Top of SOURCE MATERIAL

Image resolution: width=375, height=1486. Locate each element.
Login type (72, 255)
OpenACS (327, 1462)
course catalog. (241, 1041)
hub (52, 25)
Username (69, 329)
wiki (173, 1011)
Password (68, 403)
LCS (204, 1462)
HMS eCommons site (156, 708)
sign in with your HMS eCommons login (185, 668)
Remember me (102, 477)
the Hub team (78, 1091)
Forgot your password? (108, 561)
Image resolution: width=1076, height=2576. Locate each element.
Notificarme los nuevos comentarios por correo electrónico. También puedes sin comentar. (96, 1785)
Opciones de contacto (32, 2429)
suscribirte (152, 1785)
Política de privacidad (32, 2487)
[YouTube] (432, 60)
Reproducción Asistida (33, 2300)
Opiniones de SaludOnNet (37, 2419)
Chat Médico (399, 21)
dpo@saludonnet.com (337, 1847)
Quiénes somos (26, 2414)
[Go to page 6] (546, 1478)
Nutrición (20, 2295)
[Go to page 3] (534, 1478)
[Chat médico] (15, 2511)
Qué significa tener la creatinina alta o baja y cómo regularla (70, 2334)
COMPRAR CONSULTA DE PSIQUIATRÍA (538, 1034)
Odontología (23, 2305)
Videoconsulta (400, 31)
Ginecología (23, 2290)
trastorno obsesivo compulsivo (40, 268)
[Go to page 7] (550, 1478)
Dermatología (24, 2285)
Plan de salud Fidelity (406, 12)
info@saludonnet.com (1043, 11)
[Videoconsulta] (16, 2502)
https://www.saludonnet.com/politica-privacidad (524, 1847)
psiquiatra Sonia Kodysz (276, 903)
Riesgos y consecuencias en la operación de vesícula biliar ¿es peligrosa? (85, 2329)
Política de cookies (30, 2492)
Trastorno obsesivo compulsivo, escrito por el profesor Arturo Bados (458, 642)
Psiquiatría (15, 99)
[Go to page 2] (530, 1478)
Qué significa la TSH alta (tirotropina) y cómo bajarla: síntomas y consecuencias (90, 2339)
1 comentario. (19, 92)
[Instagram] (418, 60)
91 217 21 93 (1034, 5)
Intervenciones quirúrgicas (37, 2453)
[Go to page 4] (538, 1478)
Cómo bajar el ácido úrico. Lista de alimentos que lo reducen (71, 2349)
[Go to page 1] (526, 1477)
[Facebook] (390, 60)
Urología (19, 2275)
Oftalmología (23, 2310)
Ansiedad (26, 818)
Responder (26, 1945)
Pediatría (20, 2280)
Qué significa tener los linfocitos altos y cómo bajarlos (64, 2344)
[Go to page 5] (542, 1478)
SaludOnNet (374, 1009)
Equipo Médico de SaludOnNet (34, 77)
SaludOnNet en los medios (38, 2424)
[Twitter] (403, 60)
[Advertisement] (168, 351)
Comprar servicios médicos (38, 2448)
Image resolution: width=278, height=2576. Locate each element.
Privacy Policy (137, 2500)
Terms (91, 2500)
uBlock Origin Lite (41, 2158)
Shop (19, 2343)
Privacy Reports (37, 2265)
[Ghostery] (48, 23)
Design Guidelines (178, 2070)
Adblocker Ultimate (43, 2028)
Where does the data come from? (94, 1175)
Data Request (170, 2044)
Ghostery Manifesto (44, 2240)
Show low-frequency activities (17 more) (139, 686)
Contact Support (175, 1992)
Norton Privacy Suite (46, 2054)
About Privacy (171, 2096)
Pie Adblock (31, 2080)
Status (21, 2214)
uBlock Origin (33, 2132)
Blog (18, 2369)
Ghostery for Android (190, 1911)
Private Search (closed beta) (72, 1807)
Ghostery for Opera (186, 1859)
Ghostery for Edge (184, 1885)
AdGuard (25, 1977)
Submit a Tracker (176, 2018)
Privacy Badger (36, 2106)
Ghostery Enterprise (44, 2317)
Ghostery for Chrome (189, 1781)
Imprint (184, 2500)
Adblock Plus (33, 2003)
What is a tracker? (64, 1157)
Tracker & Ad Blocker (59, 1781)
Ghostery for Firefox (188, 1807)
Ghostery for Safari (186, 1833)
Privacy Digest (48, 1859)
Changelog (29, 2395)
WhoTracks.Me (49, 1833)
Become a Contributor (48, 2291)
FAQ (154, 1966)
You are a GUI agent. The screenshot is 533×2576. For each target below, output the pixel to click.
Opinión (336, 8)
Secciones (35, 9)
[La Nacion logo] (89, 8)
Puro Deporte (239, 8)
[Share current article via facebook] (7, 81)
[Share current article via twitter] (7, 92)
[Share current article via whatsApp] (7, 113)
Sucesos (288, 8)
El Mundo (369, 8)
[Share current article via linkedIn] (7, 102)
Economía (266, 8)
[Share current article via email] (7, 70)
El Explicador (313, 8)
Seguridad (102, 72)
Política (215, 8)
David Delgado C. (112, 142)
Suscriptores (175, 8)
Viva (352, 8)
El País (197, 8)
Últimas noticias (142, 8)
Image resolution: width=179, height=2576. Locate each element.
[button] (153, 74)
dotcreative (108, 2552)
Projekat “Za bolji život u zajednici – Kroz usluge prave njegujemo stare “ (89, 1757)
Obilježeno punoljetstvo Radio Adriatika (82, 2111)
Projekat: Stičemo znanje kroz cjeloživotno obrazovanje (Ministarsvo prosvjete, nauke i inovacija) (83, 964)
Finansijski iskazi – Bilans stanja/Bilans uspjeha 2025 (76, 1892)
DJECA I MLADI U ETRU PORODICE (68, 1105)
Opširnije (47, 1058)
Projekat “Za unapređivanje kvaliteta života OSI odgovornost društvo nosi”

Bottom of SOURCE MATERIAL

= ACTION ITEM =
All that should be written out is the stretch of lines above between the one holding "El Mundo (369, 8)" and the one holding "Projekat: Stičemo znanje", inclusive, exactly as given.

= RESPONSE AREA =
El Mundo (369, 8)
[Share current article via linkedIn] (7, 102)
Economía (266, 8)
[Share current article via email] (7, 70)
El Explicador (313, 8)
Seguridad (102, 72)
Política (215, 8)
David Delgado C. (112, 142)
Suscriptores (175, 8)
Viva (352, 8)
El País (197, 8)
Últimas noticias (142, 8)
Image resolution: width=179, height=2576. Locate each element.
[button] (153, 74)
dotcreative (108, 2552)
Projekat “Za bolji život u zajednici – Kroz usluge prave njegujemo stare “ (89, 1757)
Obilježeno punoljetstvo Radio Adriatika (82, 2111)
Projekat: Stičemo znanje kroz cjeloživotno obrazovanje (Ministarsvo prosvjete, nauke i inovacija) (83, 964)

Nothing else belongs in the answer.